■ Tasks to carry out:
1 – Translate this sentence from the Monty Hall comments into Spanish: "You would be correct if Monty was opening a door randomly."
2 – Sum up the Monty Hall comments in two sentences.

** BEGIN Selection **

Comments on: The Monty Hall problem

By: KK

KK — Fri, 30 Oct 2009 22:50:28 +0000

The original statement is that there are three unknown doors. When you “open” one door the original statement is false. There are two unknowns. In this case door a and c.
question should be
which statement is true
a=1
or
b=1
or
c=1
a+b+c=1
if
b = 0
then
a or b =1
Your chances are 50%

Therefore door and and c are equal.

With the common system if you choose a and they open door a and it is found to be correct you should still change because you odds are higher with two incorrect choices than the correct.
It goes back to the opening statement. If we have three unknowns. The moment you only have two unknowns this becomes false and you have an entirely new equation.

By: Philip Brocoum

Philip Brocoum — Wed, 07 Oct 2009 12:57:02 +0000

Here’s a good video explaining the problem in plain English:

http://www.youtube.com/watch?v=koPBkK_Ra-k

By: ob

ob — Tue, 21 Jul 2009 20:00:12 +0000

Heh, yeah. I read the previous one and couldn’t understand a word. This one makes sense.

By: Paul Tiemens

Paul Tiemens — Tue, 21 Jul 2009 19:06:06 +0000

Unfortunately the spacing in the last five lines above did not transmit as a table and looks like the ramblings of a mad scientist – how apt you might say?
There are three possible combinations for the three doors 1,2&3 ;- Lose,Lose,Win. Lose,Win,Lose, and Win,Lose,Lose.
What it is meant to show is that each door has the possibility of one Win and two Loses as for example your chosen door – say door 3. But two doors together as Monty has – say doors (1 & 2) have a total possibility of two wins and four loses. If as you say he always opens a losing door then he is left with two wins and only one lose between the two doors.

By: Paul Tiemens

Paul Tiemens — Tue, 21 Jul 2009 18:33:46 +0000

Sorry – Yes you are right. Monty is in fact swapping his two doors for your one door because in effect he is telling you which door of either of his two is a loser and is now giving you the option of opening the other one as well. So you do now have a 2:3 chance of winning.
If Monty has two doors (1 & 2) and you have door 3 ;-
With all doors closed. After opening one of Monty’s losing doors.
(1 & 2) 3 (1 & 2) 3
possible Win L L W – L W
or Lose L W L – W L
combinations W L L W – L

By: ob

ob — Mon, 20 Jul 2009 23:31:08 +0000

You would be correct if Monty was opening a door randomly. The difference occurs when he acts based on information that he possesses. If you don't believe it, run a little experiment and convince yourself. Or download this program and run the experiment.

By: Paul Tiemens

Paul Tiemens — Mon, 20 Jul 2009 23:17:28 +0000

When you first choose a door you have a 1:3 chance of winning.

** END Selection **
** BEGIN Information provided **

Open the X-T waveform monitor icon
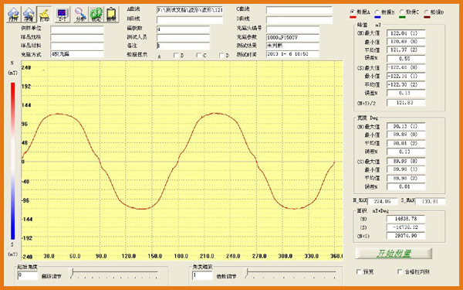Viewport: 463px width, 290px height. [x=63, y=15]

** END Information provided **

■ Solutions below:
1 – Tendrías razón si Monty abriera una puerta al azar.

2 – One commenter argues that once a door is opened only two unknowns remain, so the chances become 50%. Others say the first pick has a 1:3 chance, but because Monty acts on what he knows and opens a losing door, switching gives a 2:3 chance, and they point to a plain-English video and a simple experiment as ways to check.